The time before this motorroar:
Each blade of grass a lilting tongue,
Each murmur hummed and purred in me:
Each colour pealed, and death was young.
Each blade of grass a lilting tongue,
Teeth wandering from bite to song:
Each colour pealed, and death was young,
And life was heaving, mending, gone.
Now pallid feet push petals, deaf
And charging through explosive truth:
There’s no such time as time before,
But I recalled this wild, this me.
*This poem originally appeared in The Dalhousie Review 95.1
Closeted*
Your closet is the same size as mine,
which neither of us thinks is fair.
The cat reposes in yours, shed fur
turning that black backpack into
a hairy critter. Knapsacklesloth.
Mine holds hockey skates,
drying from last night’s shinny.
You don’t like the smell.
But this isn’t about my feet--
it’s about your closet, our cat.
What I’m trying to say is something
about the feel of your kimono, how
it only excites me when your skin’s
underneath. The strings of your
dresses dangle, little girl legs
on buses, and the cat swats.
No doubt I’m projecting (the right
word must start with anthropo)
but I insist she paws those dangly
bits because she misses you.
What I’m trying to say has something
to do with the way your closet looks
the same when you’re not here—
how that’s scary and comforting,
how I went in there for the first time
and just sniffed, conjuring the chimp
in me to smell the bonobo in you.
How maybe that was weird but at
least I didn’t try on your clothes.
Or did I? Would you mind?
*This poem originally appeared in EVENT 44.2.
Excerpt from “Bellyflop*”
What if it was you, now, alone in the middle of the stark night sky, clinging to those shuddering rungs, hot terror searing like cobra venom? What if a dry panic clutched your throat and your bones went jittery and you both knew and didn’t know what was going on? What if you heard that same pool echo from that day on the five metre but this time you knew it was just your own warbling ears? What if there was a smell like burning hair and you saw the Aquafit ladies flying through the night sky, riding huge blue lightsabers and jabbing vibrating wands in your direction, and you couldn’t tell if they were trying to save you or hurl you into an angry electric abyss?
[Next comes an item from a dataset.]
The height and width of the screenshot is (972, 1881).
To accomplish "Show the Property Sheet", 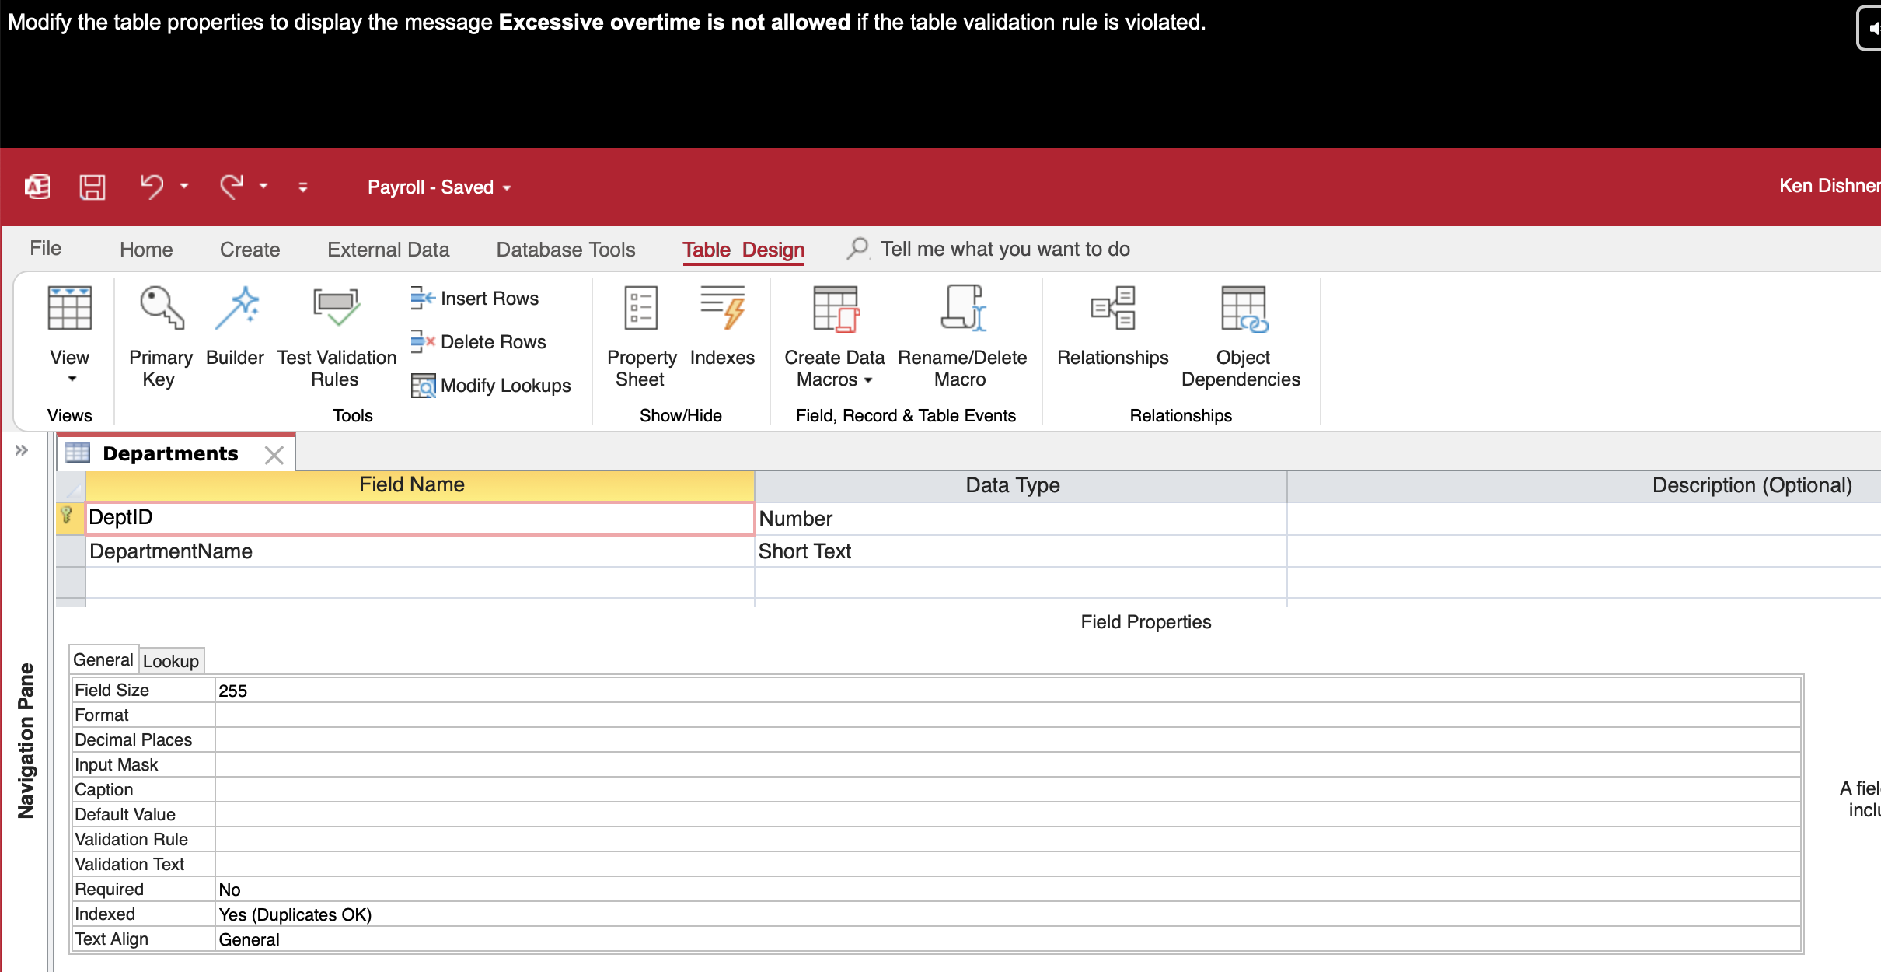I will (640, 334).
What if the charge was still building and all your muscles were twitching and the ladder was starting to char and every nerve and muscle was urging you to flee? What if the sky, then, turned unspeakably clear and lovely and the Aquafit angels were beckoning and a soft breeze soothed the burn and you were sure, for a moment, you could ride the wind? Wouldn’t you dive towards the Northwest Arm, shooting for the glittering black pool? Wouldn’t you think that maybe the cool water could save you, that once you landed safely Tessa would run down to the water, tearing off her clothes, and jump in beside you? Wouldn’t you be astonished as you found yourself soaring not towards the Northwest Arm but straight for a leafy elm that made you think of Nancy reading in her shady back yard? Wouldn’t you go full reverential when as some small branches broke your fall you heard a voice lilting from the core of the tree, sounding just like Nancy, pleading for you to come closer? What would you do if when you landed between two large but merciful branches you heard that same silky voice saying you could forget all about Blue Velvet and the apology letter you never wrote? What if, as you lay there, wheezing in the tree’s embrace, you ceased to wonder about life and death, ceased to pine over Tessa Brown? What if, when everything else was gone, you apologized and meant it and knew, more than you would ever know anything again, that Nancy understood?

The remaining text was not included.